Moelis served as a financial adviser within the May 2022 sale of Chelsea Football Club to a consortium led by Todd Boehly and Clearlake Capital, which bought the team for $5.3 billion. Moelis also acted as a financial adviser within the 2015 sale of the Atlanta Hawks to a bunch led by Tony Ressler for $850 million.

In recent days, Suns executive vice chairman and CFO Jim Pitman relayed to team employees that a totally executed sale of the team could take six to nine months, team sources said. That timeline would stretch through the 2022-23 season.

The Suns didn’t reply to a request for comment. The NBA declined comment.

Investment bank officials have been in touch with Sarver on behalf of potential bidders, team sources said, including reaching out on the day that Sarver announced his intent to sell.

Once a final bidder is chosen, that person — or group — have to be approved by the NBA, which can conduct financial, personal and criminal background checks. For any transfer of ownership to be complete, the NBA Board of Governors will vote, with approval requiring a three-fourths majority.

Sarver, the bulk owner of each the Suns and Mercury, announced Sept. 21 that he was searching for buyers for each franchises.

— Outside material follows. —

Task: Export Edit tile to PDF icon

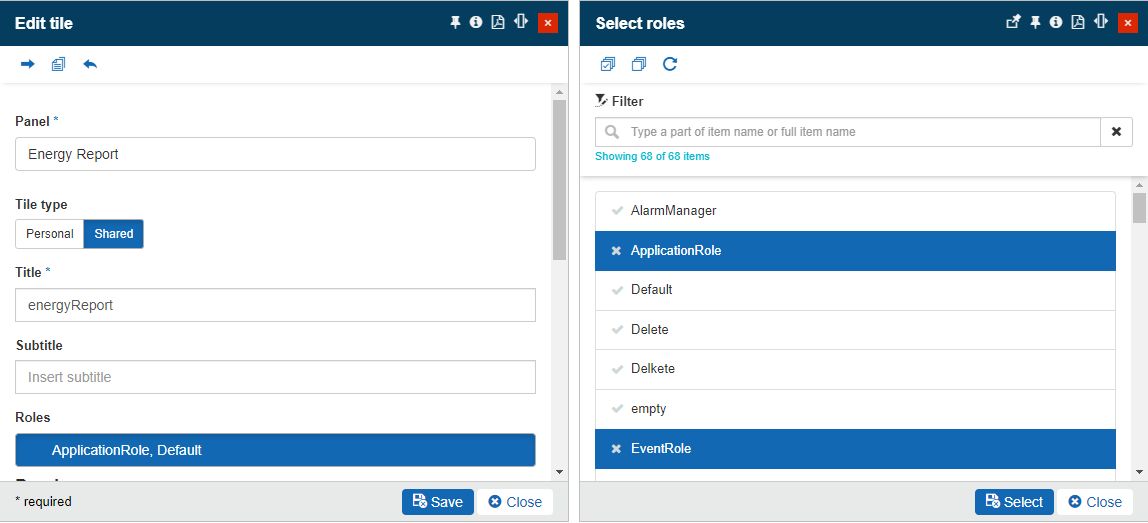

That got here within the wake of an NBA investigation into allegations of misconduct by Sarver, who had been suspended one 12 months and fined $10 million.

The NBA commissioned that investigation within the wake of an ESPN story in November 2021 detailing allegations of racism and misogyny during Sarver’s 17 years as owner.

Suns vice chairman and minority owner Sam Garvin is the team’s interim governor. Sarver owns a few third of the franchise, but he has the authority because the team’s managing partner to sell the team in full.

Jerry Colangelo, who sold the team to a bunch led by Sarver in 2004 for a then-record $401 million, told ESPN that he’s optimistic concerning the franchise’s path ahead.

“I think this — it’s considered one of the good markets within the country because it pertains to the longer term,” Colangelo said. “It was an excellent free agent destination at one time. There isn’t any reason why it could possibly’t be going forward.”